:: ABOUT THIS EXERCISE ::
Filter out every line below that lacks "agent", and copy the rest.
Segment Open
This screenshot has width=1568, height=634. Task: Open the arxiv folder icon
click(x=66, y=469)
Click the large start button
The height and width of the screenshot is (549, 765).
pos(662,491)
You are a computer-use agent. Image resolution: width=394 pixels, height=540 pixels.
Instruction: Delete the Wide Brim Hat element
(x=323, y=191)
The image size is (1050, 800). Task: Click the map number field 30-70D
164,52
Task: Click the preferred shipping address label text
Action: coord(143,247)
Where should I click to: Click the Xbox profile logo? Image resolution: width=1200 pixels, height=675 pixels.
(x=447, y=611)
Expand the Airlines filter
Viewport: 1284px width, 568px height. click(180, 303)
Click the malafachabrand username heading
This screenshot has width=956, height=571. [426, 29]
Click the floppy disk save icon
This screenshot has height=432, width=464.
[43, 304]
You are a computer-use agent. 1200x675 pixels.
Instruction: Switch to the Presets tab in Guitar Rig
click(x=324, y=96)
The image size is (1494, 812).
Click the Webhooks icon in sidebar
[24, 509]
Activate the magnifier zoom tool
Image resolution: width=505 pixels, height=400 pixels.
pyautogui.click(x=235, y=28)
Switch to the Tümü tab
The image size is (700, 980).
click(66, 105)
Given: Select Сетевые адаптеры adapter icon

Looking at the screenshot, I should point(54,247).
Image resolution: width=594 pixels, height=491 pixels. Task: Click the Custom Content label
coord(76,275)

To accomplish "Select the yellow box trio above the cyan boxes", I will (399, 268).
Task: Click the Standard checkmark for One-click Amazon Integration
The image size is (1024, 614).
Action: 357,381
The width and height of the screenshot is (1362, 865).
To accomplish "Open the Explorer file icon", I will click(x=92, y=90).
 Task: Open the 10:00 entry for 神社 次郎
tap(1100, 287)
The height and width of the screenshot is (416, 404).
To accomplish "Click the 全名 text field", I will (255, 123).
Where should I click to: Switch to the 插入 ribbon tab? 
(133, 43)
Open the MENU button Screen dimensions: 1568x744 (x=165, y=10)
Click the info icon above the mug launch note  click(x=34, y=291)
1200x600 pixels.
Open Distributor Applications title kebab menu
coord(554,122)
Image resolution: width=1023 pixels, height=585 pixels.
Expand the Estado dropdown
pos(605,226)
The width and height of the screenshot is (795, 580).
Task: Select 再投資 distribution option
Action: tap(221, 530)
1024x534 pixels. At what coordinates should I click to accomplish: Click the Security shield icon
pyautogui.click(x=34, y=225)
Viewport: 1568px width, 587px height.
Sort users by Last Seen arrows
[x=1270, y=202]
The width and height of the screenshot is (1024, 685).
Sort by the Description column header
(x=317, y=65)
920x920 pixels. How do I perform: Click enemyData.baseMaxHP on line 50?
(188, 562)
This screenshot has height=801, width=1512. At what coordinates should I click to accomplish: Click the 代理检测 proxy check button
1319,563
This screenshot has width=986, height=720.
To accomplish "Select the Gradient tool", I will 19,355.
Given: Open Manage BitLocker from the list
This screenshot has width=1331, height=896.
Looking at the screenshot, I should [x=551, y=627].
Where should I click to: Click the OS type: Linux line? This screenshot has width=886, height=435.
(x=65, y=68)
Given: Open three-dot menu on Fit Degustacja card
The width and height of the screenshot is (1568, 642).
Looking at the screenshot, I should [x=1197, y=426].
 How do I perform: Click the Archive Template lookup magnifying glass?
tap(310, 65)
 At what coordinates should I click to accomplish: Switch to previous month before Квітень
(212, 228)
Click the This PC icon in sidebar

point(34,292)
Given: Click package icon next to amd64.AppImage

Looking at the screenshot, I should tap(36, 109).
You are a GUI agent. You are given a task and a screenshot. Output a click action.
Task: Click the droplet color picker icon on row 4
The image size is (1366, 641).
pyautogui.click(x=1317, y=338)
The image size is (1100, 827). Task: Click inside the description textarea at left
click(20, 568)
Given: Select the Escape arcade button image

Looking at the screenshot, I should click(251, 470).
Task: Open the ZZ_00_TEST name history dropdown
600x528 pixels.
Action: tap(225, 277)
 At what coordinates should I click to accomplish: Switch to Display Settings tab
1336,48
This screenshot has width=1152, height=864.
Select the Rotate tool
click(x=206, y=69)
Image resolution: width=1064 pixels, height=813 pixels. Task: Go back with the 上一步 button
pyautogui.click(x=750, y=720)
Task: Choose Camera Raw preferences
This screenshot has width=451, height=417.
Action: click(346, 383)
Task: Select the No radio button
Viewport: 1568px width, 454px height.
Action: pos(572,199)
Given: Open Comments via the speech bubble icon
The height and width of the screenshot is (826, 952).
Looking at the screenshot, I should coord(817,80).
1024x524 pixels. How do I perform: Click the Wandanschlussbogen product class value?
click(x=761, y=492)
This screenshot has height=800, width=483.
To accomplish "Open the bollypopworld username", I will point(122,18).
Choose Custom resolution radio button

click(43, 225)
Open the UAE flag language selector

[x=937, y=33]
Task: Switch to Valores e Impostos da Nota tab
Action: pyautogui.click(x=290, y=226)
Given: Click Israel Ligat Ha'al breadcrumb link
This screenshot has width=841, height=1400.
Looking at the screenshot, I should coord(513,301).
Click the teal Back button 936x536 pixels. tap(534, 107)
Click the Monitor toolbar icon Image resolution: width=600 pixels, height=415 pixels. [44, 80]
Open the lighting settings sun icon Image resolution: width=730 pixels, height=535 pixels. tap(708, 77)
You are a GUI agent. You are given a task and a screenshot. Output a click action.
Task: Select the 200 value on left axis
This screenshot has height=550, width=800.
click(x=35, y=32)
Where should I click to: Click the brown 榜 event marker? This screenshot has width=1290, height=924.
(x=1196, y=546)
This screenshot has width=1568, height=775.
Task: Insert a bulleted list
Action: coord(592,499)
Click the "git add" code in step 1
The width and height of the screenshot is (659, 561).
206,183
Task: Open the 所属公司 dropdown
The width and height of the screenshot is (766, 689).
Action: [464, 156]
Segment Closed
:: TASK RESULT ::
You are a computer-use agent. Image resolution: width=394 pixels, height=540 pixels.
You are a computer-use agent. 1200x675 pixels.
You are a GUI agent. You are given a task and a screenshot. Output a click action.
You are a GUI agent. You are given a task and a screenshot. Output a click action.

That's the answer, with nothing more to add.